Validating AI-Based Medical Tech
Updated: Aug 30, 2022
Biobeat’s announcement that its cuffless blood pressure measuring devices proved accurate across sex, BMI, and skin colors is a significant achievement with broader implications for Artificial Intelligence (AI) in medicine and beyond. AI is the most compelling technology rage to enter markets and the social zeitgeist in over a decade. Countless products and services make AI claims in their marketing strategies to distinguish themselves from competitors. Many customers are enticed by AI’s potential and just as many express uncertainties over what it is, its implications, and trade-offs. It’s understandable because most AI claims are difficult to verify.
AI’s verification challenges are ingrained in the technology and have implications for experts and novices alike. For example, unlike other types of software, AI systems can be well specified, designed, architected, and implemented, and yet fail to perform as expected. The causes are often poorly curated representative data sets, rather than common coding and bug issues. Companies designing Machine Learning (ML) and Deep Learning (DL) technologies need large sets of representative data with which to test, validate, and train their systems. Problems often begin with poorly defined data ‘representativeness,’ which in areas like medicine extends to contextual variables including sex, race, and BMI. Studies that demonstrate successful performance across these variables reflect the validity of AI applications and the data used to train them.

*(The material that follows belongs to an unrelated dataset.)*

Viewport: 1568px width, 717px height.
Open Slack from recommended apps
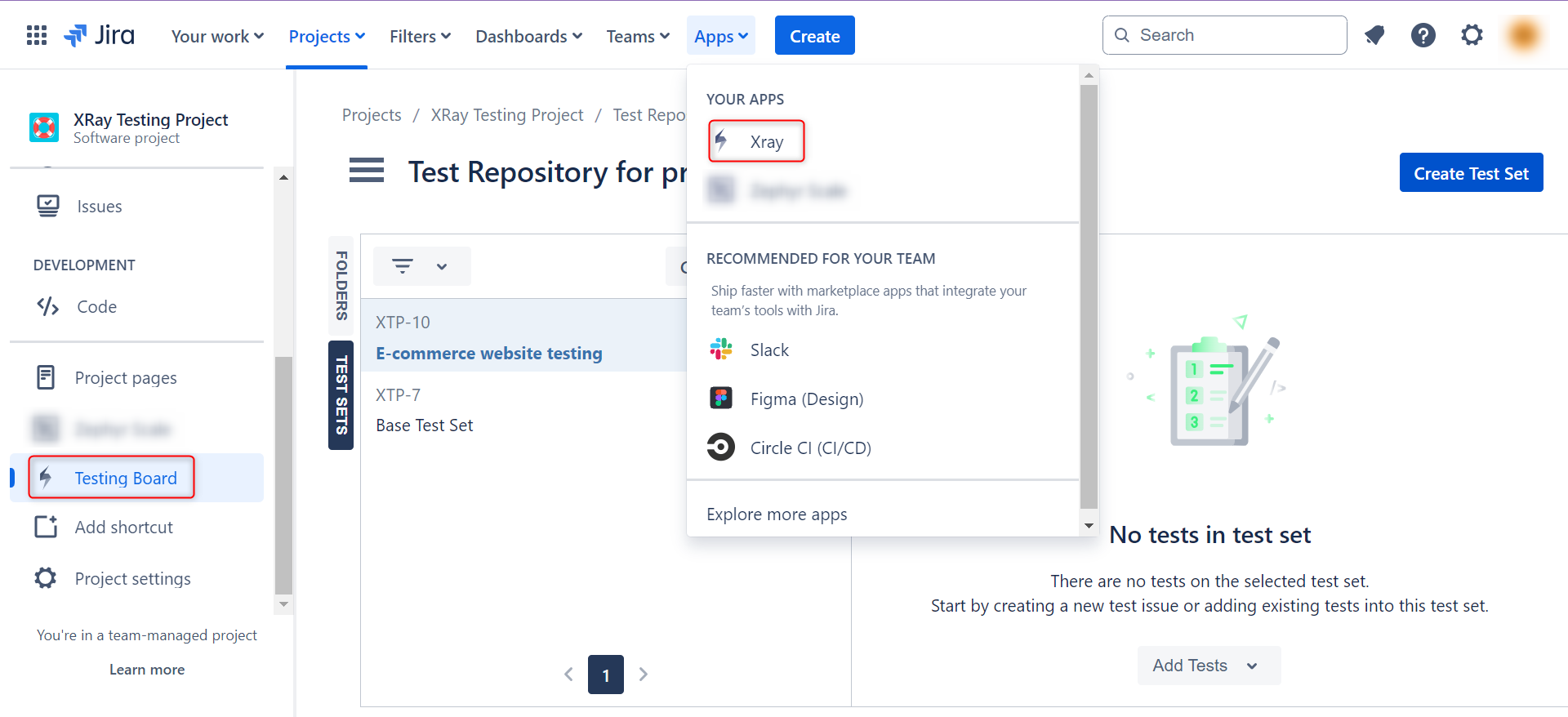pyautogui.click(x=768, y=350)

There are many barriers to developing and accessing representative health data sets. Privacy constraints like those in the Health Insurance Portability and Accountability Act of 1996 (US-HIPAA) and its European counterparts place strict controls on access to private patient data and expose violators to severe legal, civil, and reputational liabilities. It’s a significant barrier for developers who need access to large, curated, representative data with applicable legal and regulatory pedigrees. This is why we scrutinize AI claims and look for third-party validation and operational experience. Biobeat’s announcement reflects the company’s growing capacity to train its algorithms to perform across broader populations.
It’s difficult, even for experts, to verify AI claims. I checked Biobeat’s data strategy and discussed its use of AI when we first engaged with the company two years ago. We were encouraged by the scope of their reported representative data but still looked for third-party studies. This published peer-reviewed study offers compelling evidence that the company is thoughtfully expanding the applicability of its AI technologies and representative data across broader populations. It also helps illuminate the challenges and opportunities of leveraging AI to innovate healthcare delivery. Good show, Biobeat!